## Consigne A
Recopiez fidèlement le passage de l'article sur Hamadi Jbeli qui va de « Désavoué par son » jusqu'à « en plein désarroi. ».
## Consigne B
Poursuivez l'article consacré à Hamadi Jbeli à partir de l'endroit où il s'arrête.

## Extrait choisi
☆ ☆ ☆ ☆ ☆ ☆ ☆
Faut-il sauver le soldat
Jbeli ?
Désavoué par son propre parti
« Ennahdha », timidement soutenu par une opposition, certes, secouée
mais fortement déterminée après l’assassinat, lâche, du leader Chokri Belaid,
le Chef du gouvernement provisoire tunisien joue un combat politique des plus
serrés. Le dernier, peut être…
Son annonce fulgurante, en toute âme
et conscience, mercredi dernier, de former un gouvernement composé de
technocrates apolitiques a pris à contre-pied toute la classe politique. Le
moment s’y prêtait, a soutenu M. Hamadi Jbeli et son initiative se veut,
surtout, une réponse salvatrice à une situation cruellement délicate que
traverse le pays, désormais, en plein désarroi.
En tant que chef, effectif, de
l’exécutif, le secrétaire général du parti au pouvoir a voulu faire valoir son
esprit patriote et assumer la responsabilité d’un échec, inavoué, de son
gouvernement.
☆ ☆ ☆ ☆ ☆ ☆ ☆
## Données enregistrées

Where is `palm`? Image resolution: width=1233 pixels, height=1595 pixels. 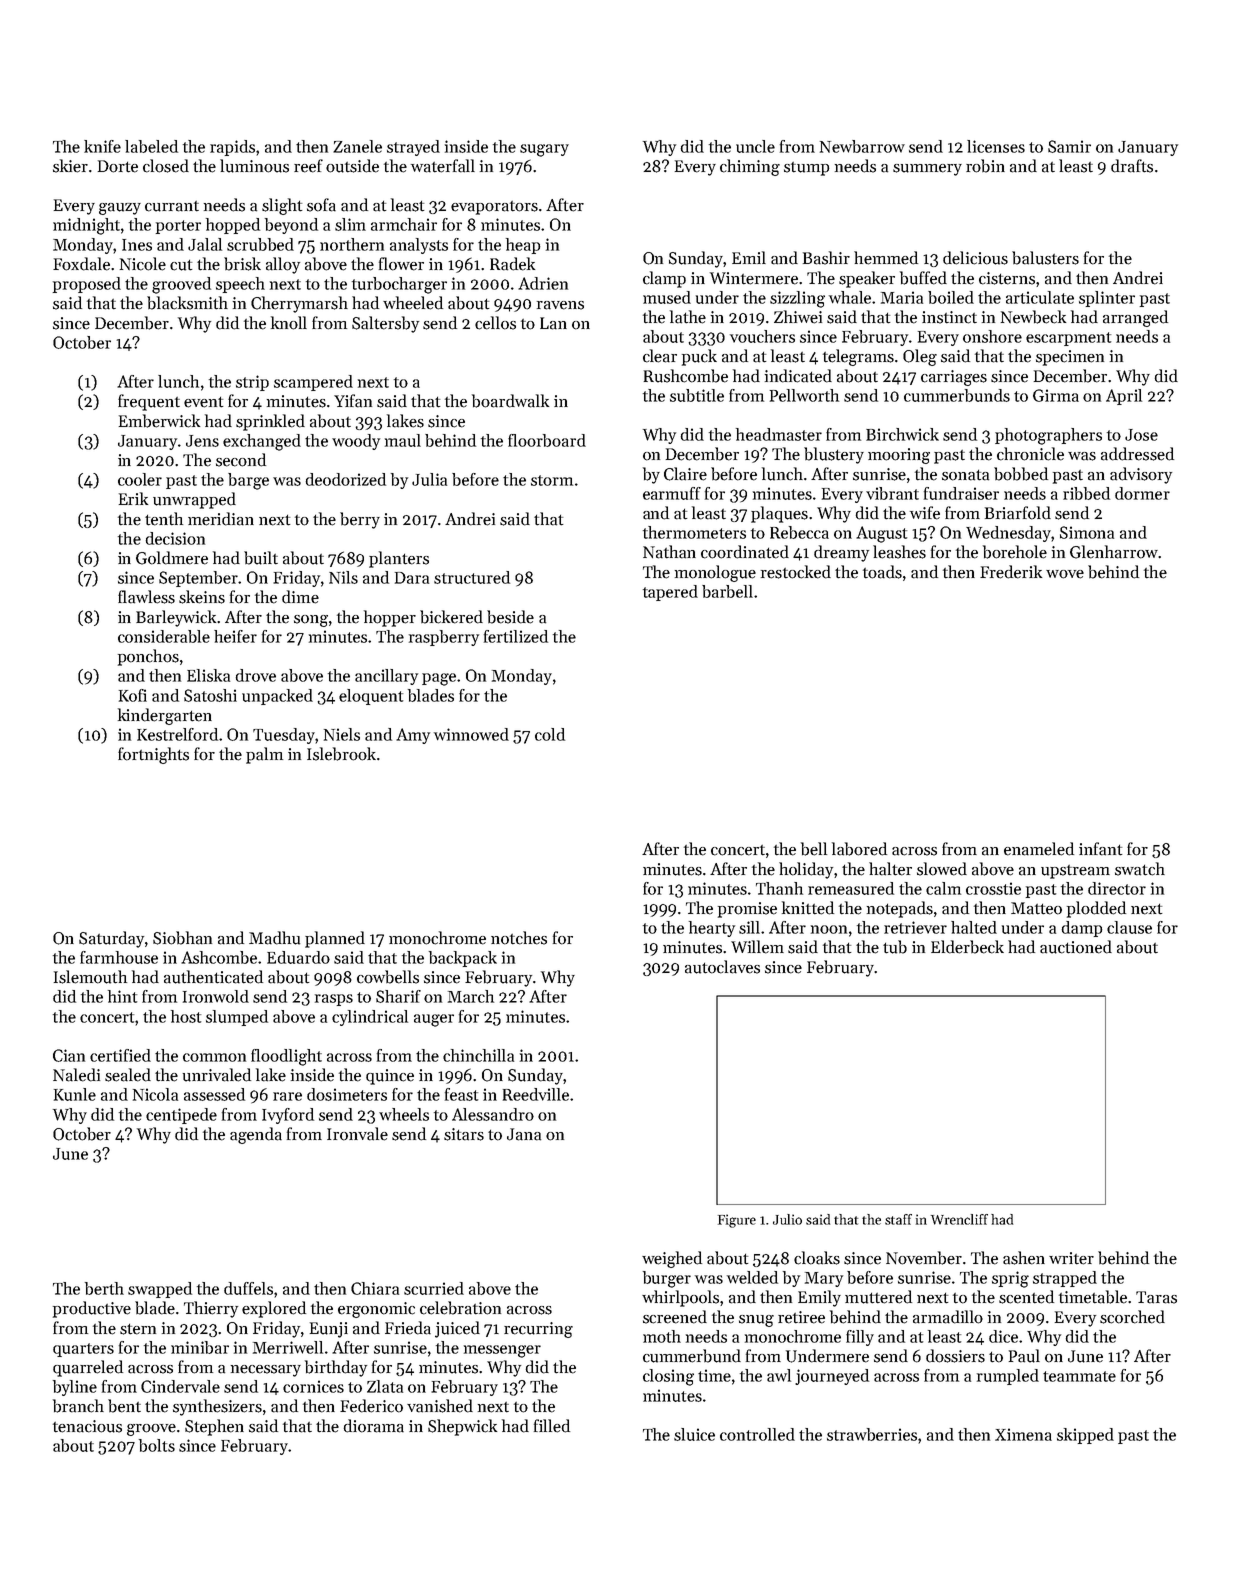
palm is located at coordinates (264, 755).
☆ ☆ ☆ ☆ ☆ ☆ ☆
## Réponse A
Désavoué par son propre parti
« Ennahdha », timidement soutenu par une opposition, certes, secouée
mais fortement déterminée après l’assassinat, lâche, du leader Chokri Belaid,
le Chef du gouvernement provisoire tunisien joue un combat politique des plus
serrés. Le dernier, peut être…
Son annonce fulgurante, en toute âme
et conscience, mercredi dernier, de former un gouvernement composé de
technocrates apolitiques a pris à contre-pied toute la classe politique. Le
moment s’y prêtait, a soutenu M. Hamadi Jbeli et son initiative se veut,
surtout, une réponse salvatrice à une situation cruellement délicate que
traverse le pays, désormais, en plein désarroi.

## Réponse B
Sa décision, se défend-il, est mûrement
réfléchie et est prise après moult concertations d’anciens politiciens et de
sources sécuritaires… Son souci de l’intérêt national mis au-dessus des
intérêts partisans, affirme-t-il, l’a guidé dans ce choix. Bref, M. Jbeli
semble prendre de la hauteur, comme par enchantement, en endossant un nouveau
rôle celui du père protecteur de la patrie…
Médusés, les partis politiques, ont,
d’abord, à l’unanimité, salué « l’acte de bravoure » d’un vrai Homme
d’Etat mais rapidement, comme pour se rattraper, des « il est allé
trop loin » ou « c’est tard et pas assez » fusent de
tous bords… dévoilant des intérêts politiques aussi
divergents que contradictoires…
Les plus opposés à cette initiative
sont, ironie du sort, ses propres partisans, du moins, les organes dirigeants
de son parti !!! Le refus de cette initiative lui est clairement signifié.
Pis encore, il est officialisé par le Conseil de la « Choura »…
Le parti « Ennahdha » ou
« le grand frère » selon les dernières dires de M. Rached Ghannouchi,
embarrassé et hanté par le spectre d’une division interne et surtout par la
perte d’un pouvoir acquis non sans mal… et auquel il s’agrippe bec et ongles,
élabore une stratégie, sujette aux aléas des positions politiques prises tant à
l’intérieur du pays qu’à l’extérieur, pour contrecarrer l’initiative de M.
Jbeli.
C’est ainsi que, rapidement, des
éléments de langage bien rôdés sont mis en place. On multiplie les
interventions et on tient ce même discours qui épargne le Chef du gouvernement
de toute attaque verbale, qui ne tarit pas d’éloges son courage et son action
envers le pays et qui ne parle pas de faute politique mais d’erreur
d’appréciation... Seulement, on lui fait comprendre, que son « courage »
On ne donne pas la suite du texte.